Pada sebuah acara DealBook yang diselenggarakan New York Times di bulan November 2021, Cook menjawab pertanyaan tentang kripto. Ia mengaku memiliki kripto secara pribadi. Namun, ia tegas menutup peluang Apple melakukan hal yang sama.
“Saya tidak akan berinvestasi di kripto, bukan karena saya tidak akan berinvestasi dengan uang saya sendiri, tapi karena saya tidak berpikir orang membeli saham Apple untuk mendapat eksposur ke kripto,” terang dia.
Ia tidak pernah menyebutkan berapa banyak aset kripto yang ia miliki, dan juga menolak menyebut jenis asetnya, tidak memberikan detail lebih lanjut.
Sejak saat itu, data lebih mendukung keputusannya, karena harga Bitcoin sempat mencetak rekor mendekati US$68.991 keesokan harinya. Aset kripto utama itu diperdagangkan di sekitar US$77.244 pada hari Minggu, sekitar 12% lebih tinggi. Sementara, harga saham Apple yang ditutup di akhir 2021 sebesar US$175,35 dan berakhir di US$319,70 pada Jumat, naik sekitar 82%.
Mengapa Stablecoin Lebih Penting Daripada Taruhan di Treasury
Ternus adalah insinyur perangkat keras.
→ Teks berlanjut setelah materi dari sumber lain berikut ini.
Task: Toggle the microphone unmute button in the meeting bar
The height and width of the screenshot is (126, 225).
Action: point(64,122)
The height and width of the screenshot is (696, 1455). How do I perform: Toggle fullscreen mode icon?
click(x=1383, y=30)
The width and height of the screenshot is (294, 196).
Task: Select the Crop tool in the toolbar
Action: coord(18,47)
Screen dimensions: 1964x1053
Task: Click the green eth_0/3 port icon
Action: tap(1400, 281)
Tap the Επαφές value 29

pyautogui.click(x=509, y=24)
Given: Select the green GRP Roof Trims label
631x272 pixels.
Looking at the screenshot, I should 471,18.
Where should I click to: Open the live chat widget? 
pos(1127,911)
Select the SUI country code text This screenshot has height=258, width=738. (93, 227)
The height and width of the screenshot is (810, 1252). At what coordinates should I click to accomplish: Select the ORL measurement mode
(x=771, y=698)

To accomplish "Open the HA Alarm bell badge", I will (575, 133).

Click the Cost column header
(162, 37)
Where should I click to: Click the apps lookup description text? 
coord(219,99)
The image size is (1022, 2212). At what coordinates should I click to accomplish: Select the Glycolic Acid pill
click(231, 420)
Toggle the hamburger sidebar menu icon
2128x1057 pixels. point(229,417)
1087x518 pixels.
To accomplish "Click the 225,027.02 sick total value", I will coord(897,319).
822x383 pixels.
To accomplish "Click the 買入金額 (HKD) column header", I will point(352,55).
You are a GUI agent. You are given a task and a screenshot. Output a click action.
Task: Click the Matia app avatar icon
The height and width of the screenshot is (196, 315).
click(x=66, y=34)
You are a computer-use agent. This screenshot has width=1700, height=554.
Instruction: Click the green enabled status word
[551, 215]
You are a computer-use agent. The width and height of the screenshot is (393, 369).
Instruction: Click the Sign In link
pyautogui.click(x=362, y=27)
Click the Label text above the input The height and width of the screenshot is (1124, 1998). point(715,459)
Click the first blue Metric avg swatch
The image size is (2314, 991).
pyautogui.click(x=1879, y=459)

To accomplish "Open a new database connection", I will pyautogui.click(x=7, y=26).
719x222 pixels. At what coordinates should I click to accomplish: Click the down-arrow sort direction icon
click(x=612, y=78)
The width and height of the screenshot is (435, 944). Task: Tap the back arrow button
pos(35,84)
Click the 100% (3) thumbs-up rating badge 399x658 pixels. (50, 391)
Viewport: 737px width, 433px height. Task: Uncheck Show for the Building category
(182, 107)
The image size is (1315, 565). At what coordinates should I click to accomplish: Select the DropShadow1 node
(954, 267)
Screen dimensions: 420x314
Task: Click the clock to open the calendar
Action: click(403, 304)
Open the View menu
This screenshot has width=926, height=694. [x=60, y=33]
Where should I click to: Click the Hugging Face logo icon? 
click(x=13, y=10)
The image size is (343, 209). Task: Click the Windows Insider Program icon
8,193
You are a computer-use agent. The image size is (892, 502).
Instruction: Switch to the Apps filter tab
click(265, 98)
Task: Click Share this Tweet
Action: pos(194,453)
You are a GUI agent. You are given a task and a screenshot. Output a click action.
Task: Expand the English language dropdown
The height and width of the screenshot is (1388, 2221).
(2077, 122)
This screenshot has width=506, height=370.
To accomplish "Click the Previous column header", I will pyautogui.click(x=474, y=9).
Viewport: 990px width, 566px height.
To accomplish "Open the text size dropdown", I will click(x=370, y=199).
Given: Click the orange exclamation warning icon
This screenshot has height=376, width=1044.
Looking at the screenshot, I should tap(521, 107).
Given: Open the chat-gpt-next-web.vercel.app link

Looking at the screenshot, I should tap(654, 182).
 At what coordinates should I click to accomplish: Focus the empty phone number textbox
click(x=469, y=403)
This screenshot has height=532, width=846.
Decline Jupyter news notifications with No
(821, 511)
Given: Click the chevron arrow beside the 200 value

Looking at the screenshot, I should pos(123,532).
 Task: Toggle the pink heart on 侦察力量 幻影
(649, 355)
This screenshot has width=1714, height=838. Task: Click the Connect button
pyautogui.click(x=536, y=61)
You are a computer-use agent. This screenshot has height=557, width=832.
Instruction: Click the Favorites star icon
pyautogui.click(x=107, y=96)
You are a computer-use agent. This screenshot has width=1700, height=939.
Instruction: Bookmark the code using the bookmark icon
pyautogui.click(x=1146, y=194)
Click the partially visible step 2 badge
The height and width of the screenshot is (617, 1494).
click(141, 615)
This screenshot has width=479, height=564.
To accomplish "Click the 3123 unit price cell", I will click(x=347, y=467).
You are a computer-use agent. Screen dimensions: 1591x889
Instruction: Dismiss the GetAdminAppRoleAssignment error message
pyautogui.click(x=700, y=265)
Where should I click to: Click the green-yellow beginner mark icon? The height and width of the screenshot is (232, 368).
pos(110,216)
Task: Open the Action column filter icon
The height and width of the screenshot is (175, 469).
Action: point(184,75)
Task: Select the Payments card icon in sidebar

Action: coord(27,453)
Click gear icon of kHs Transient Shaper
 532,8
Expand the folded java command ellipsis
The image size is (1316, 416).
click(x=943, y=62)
CEO Apple berikutnya ini sudah menghabiskan 25 tahun dengan perangkat, bukan keuangan. Cook tetap akan menjabat sebagai chairman eksekutif yang berfokus pada kebijakan.
Jadi, keputusan berikutnya terletak pada layanan pembayaran, bukan keuangan perusahaan. Layanan Apple menghasilkan US$30,7 miliar pada kuartal lalu. Apple Pay hanya memproses transaksi kartu, bukan token.
Pada 2025, ada laporan yang mengaitkan Apple dengan pembicaraan awal untuk memanfaatkan stablecoin demi menekan biaya penyelesaian transaksi. Namun, belum ada kebijakan yang keluar, dan Apple tidak pernah mengonfirmasi hal ini.
Jika itu terjadi, tentu hanya sekadar infrastruktur, bukan pengumuman besar. Tetap saja, dampaknya bisa lebih luas daripada pembelian aset treasury, sebab Apple juga sudah membatasi aplikasi kripto lewat aturan App Store.
Cook sudah mengambil keputusan sejak awal dan konsisten dengan ucapannya. Sementara Ternus, hingga kini, belum pernah ditanya mengenai hal tersebut.